CONTROL OF SOURCES AND TRANSMISSION
Water and food supplies constitute a major reservoir of infection and careful surveillance of supplies reduces the incidence of many diseases e.g. acute diarrhoeal disease, bovine tuberculosis. For many diseases vector control, e.g. mosquitoes, is essential to control disease. Screening of blood donors has proved essential to control the spread of hepatitis and HIV. Defining high-risk carrier populations, such as male homosexuals and immigrants from endemic areas of infectious disease, is also important.
REDUCTION OF HOST SUSCEPTIBILITY
Immunization has changed the course and natural history of many infectious diseases. Passive immunization by administering preformed antibody, either in the form of immune serum or purified gamma globulin, provides short-term immunity and has been effective in both the prevention and treatment of a number of bacterial and viral diseases . Long-lasting immunity is, however, only achieved by active immunization with a live attenuated organism, a dead organism or an antigen preparation of part of an organism, ideally produced by recombinant DNA technology.
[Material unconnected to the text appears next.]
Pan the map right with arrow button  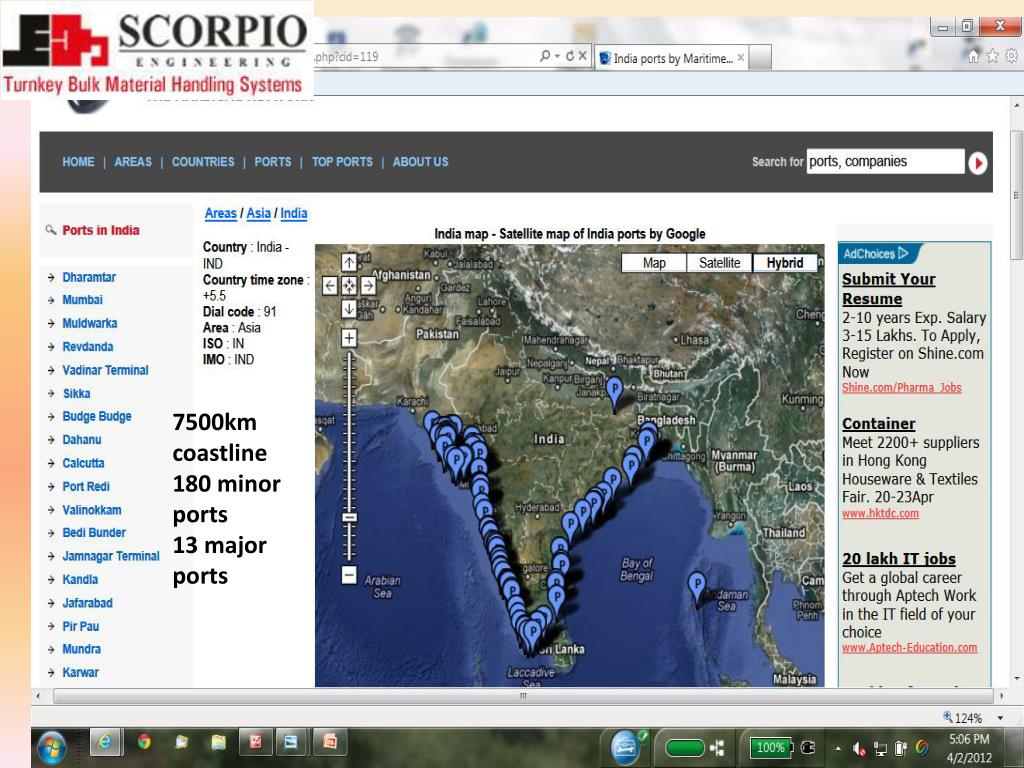click(367, 285)
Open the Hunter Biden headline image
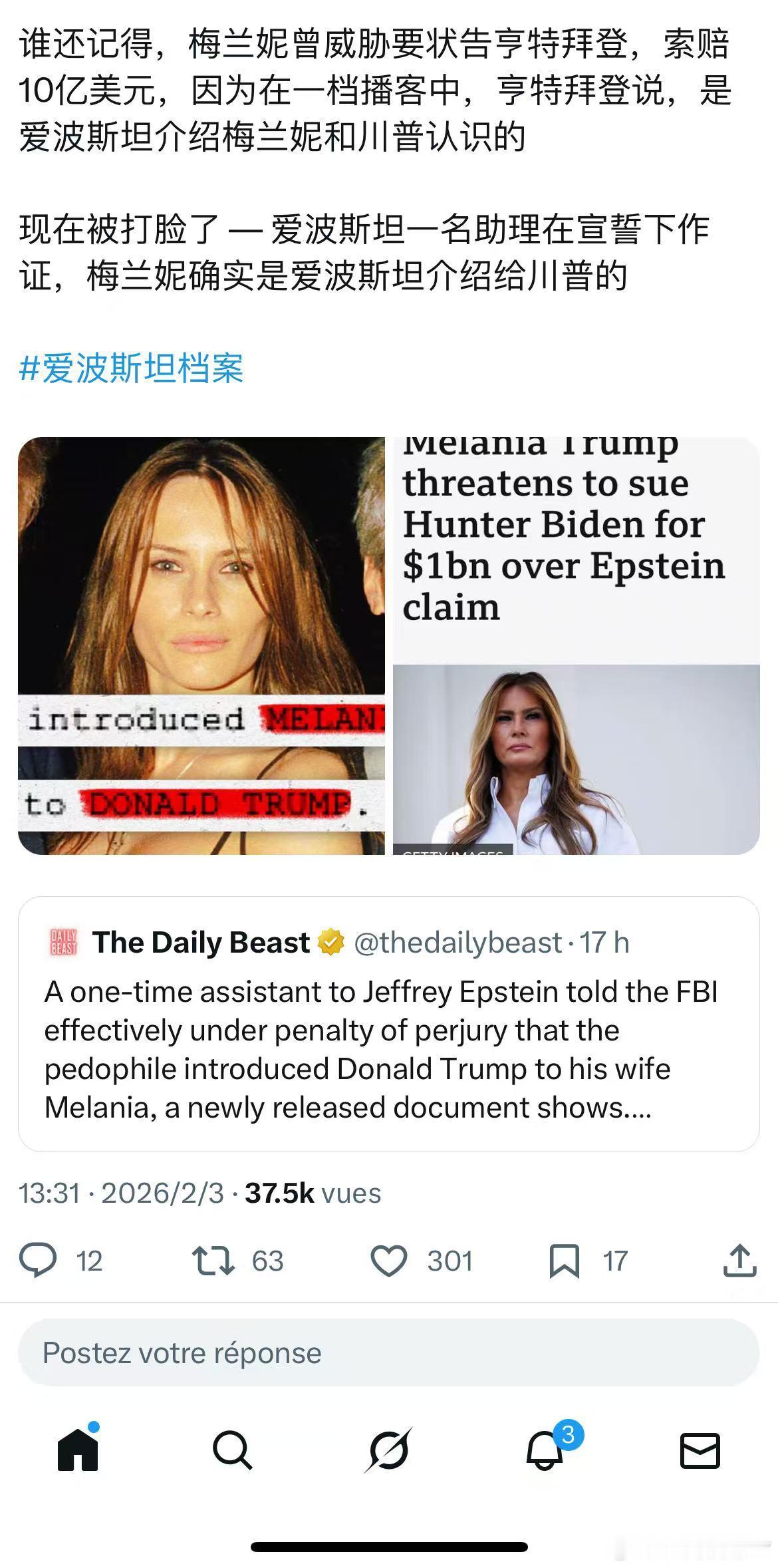Screen dimensions: 778x1568 (577, 645)
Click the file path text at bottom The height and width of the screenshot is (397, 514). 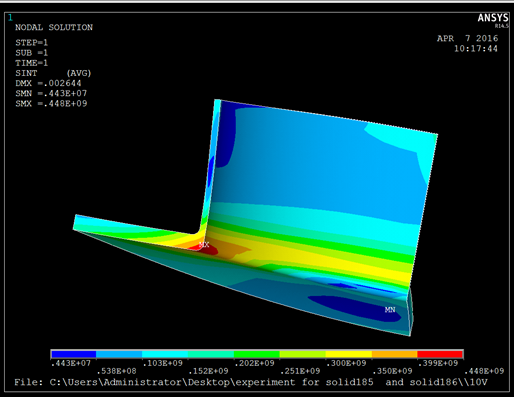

Active immunization may also be performed with microbial toxin (either native or modified), in which case the immunogen is called a toxoid. Important preparations available for active immunization are shown in Table 1.10. The active immunization schedule currently recommended is summarized in Information box 1.2. Immunization should be kept up to date with booster doses throughout life. Travellers to developing countries, especially if visiting rural areas, should in addition enquire about further specific immunizations.